■ SOURCE MATERIAL:
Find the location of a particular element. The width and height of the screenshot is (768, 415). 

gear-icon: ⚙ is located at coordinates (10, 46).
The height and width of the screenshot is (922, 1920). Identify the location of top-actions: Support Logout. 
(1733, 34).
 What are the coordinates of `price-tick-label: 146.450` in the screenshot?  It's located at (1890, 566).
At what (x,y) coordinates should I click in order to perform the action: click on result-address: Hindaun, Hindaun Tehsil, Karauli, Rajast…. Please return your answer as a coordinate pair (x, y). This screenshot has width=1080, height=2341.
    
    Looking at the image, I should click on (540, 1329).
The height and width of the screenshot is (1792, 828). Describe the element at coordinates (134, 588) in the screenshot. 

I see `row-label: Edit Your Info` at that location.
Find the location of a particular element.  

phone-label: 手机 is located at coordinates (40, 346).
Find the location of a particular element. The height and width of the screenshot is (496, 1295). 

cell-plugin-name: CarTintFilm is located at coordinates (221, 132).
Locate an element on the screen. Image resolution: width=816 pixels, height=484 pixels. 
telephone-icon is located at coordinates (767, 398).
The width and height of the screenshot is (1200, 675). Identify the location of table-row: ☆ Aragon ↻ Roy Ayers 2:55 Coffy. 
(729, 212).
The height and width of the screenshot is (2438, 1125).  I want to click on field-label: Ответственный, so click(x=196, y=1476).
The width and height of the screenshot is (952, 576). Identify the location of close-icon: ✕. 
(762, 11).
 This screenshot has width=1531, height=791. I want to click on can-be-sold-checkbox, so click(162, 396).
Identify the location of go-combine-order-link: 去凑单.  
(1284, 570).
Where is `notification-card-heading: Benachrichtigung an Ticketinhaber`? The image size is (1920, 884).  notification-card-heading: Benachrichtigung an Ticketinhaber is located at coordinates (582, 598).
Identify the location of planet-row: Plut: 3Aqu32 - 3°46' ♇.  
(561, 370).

■ EXERCISE DETAILS: Present every one of the lines above as a JSON list of strings, one string per line, leaving out blank lines.

■ RESPONSE FOR THIS EXERCISE:
[
  "Find the location of a particular element. The width and height of the screenshot is (768, 415). ",
  "gear-icon: ⚙ is located at coordinates (10, 46).",
  "The height and width of the screenshot is (922, 1920). Identify the location of top-actions: Support Logout. ",
  "(1733, 34).",
  " What are the coordinates of `price-tick-label: 146.450` in the screenshot?  It's located at (1890, 566).",
  "At what (x,y) coordinates should I click in order to perform the action: click on result-address: Hindaun, Hindaun Tehsil, Karauli, Rajast…. Please return your answer as a coordinate pair (x, y). This screenshot has width=1080, height=2341.",
  "    Looking at the image, I should click on (540, 1329).",
  "The height and width of the screenshot is (1792, 828). Describe the element at coordinates (134, 588) in the screenshot. ",
  "I see `row-label: Edit Your Info` at that location.",
  "Find the location of a particular element.  ",
  "phone-label: 手机 is located at coordinates (40, 346).",
  "Find the location of a particular element. The height and width of the screenshot is (496, 1295). ",
  "cell-plugin-name: CarTintFilm is located at coordinates (221, 132).",
  "Locate an element on the screen. Image resolution: width=816 pixels, height=484 pixels. ",
  "telephone-icon is located at coordinates (767, 398).",
  "The width and height of the screenshot is (1200, 675). Identify the location of table-row: ☆ Aragon ↻ Roy Ayers 2:55 Coffy. ",
  "(729, 212).",
  "The height and width of the screenshot is (2438, 1125).  I want to click on field-label: Ответственный, so click(x=196, y=1476).",
  "The width and height of the screenshot is (952, 576). Identify the location of close-icon: ✕. ",
  "(762, 11).",
  " This screenshot has width=1531, height=791. I want to click on can-be-sold-checkbox, so click(162, 396).",
  "Identify the location of go-combine-order-link: 去凑单.  ",
  "(1284, 570).",
  "Where is `notification-card-heading: Benachrichtigung an Ticketinhaber`? The image size is (1920, 884).  notification-card-heading: Benachrichtigung an Ticketinhaber is located at coordinates (582, 598).",
  "Identify the location of planet-row: Plut: 3Aqu32 - 3°46' ♇.  ",
  "(561, 370)."
]